Monday, May 09, 2005

See Enron: The Smartest Guys In The Room

POSITIVELY BLACK

Junious Ricardo Stanton

Go See Enron: The Smartest Guys In The Room

Usually I rail against the mainstream media with its content promoting and reaffirming global white supremacy or its’ denigrating stereotypes of African people; but I went to see Enron: The Smartest Guys In The Room an independent film based upon the book of the same name written by Fortune magazine journalists Bethany McLean and Peter Elkind. The film is now showing in select theaters, mainly the "artsy" type venues. When I went Saturday, there was only a handful of people in the auditorium of the multiplex where it was being shown. However once the movie started you could have heard a pin drop in the place, folks were that transfixed to the screen. A documentary examines a subject from what is called the Point of View (POV) of the film maker or director. In this case according to an interview with Bethany McLean who co-authored the book the film was based upon, the film was pretty faithful to their book only more political. I’m not surprised the theater wasn’t packed, AmeriKKKans usually go to the movies for escape and fantasy, not to be informed or educated about what is going on in the world. Enron: The Smartest Guys In The Room looks at the rise and fall of Enron which at one time was the seventh largest company in AmeriKKKa. Enron went belly up in 2001 awash in 30 million in debt, costing 20, 000 people their jobs amidst revelations the top executives sold their shares of stock in the company for millions but did not allow employees to do the same. Consequently their employees and stock holders took major losses after the world discovered Enron was a total sham, its’ stock plummeted and the company was forced to file for bankruptcy. But Enron wasn’t just any company.
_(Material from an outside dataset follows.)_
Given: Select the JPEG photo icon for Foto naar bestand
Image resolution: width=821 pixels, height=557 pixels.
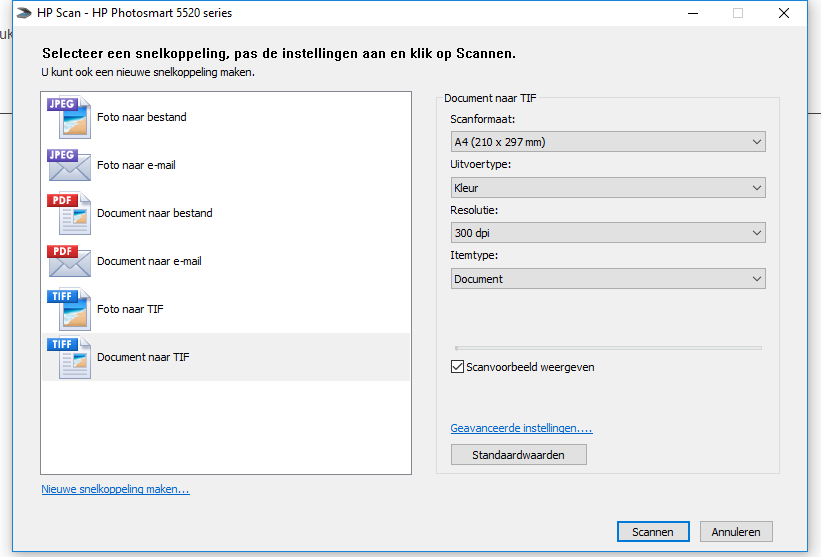Looking at the screenshot, I should (69, 117).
It was not merely one of the many companies that filed for bankruptcy that year; it was a company that had been touted as an innovator in the energy industry, a company whose top executives were said to be brilliant risk takers and producers. Enron was almost the mythical success story, it’s president Ken Lay had a rags to riches history. He had made intimate connections with the Bush family, he was an influential player in the administration of George W Bush and held sway on both sides of the Congressional aisle.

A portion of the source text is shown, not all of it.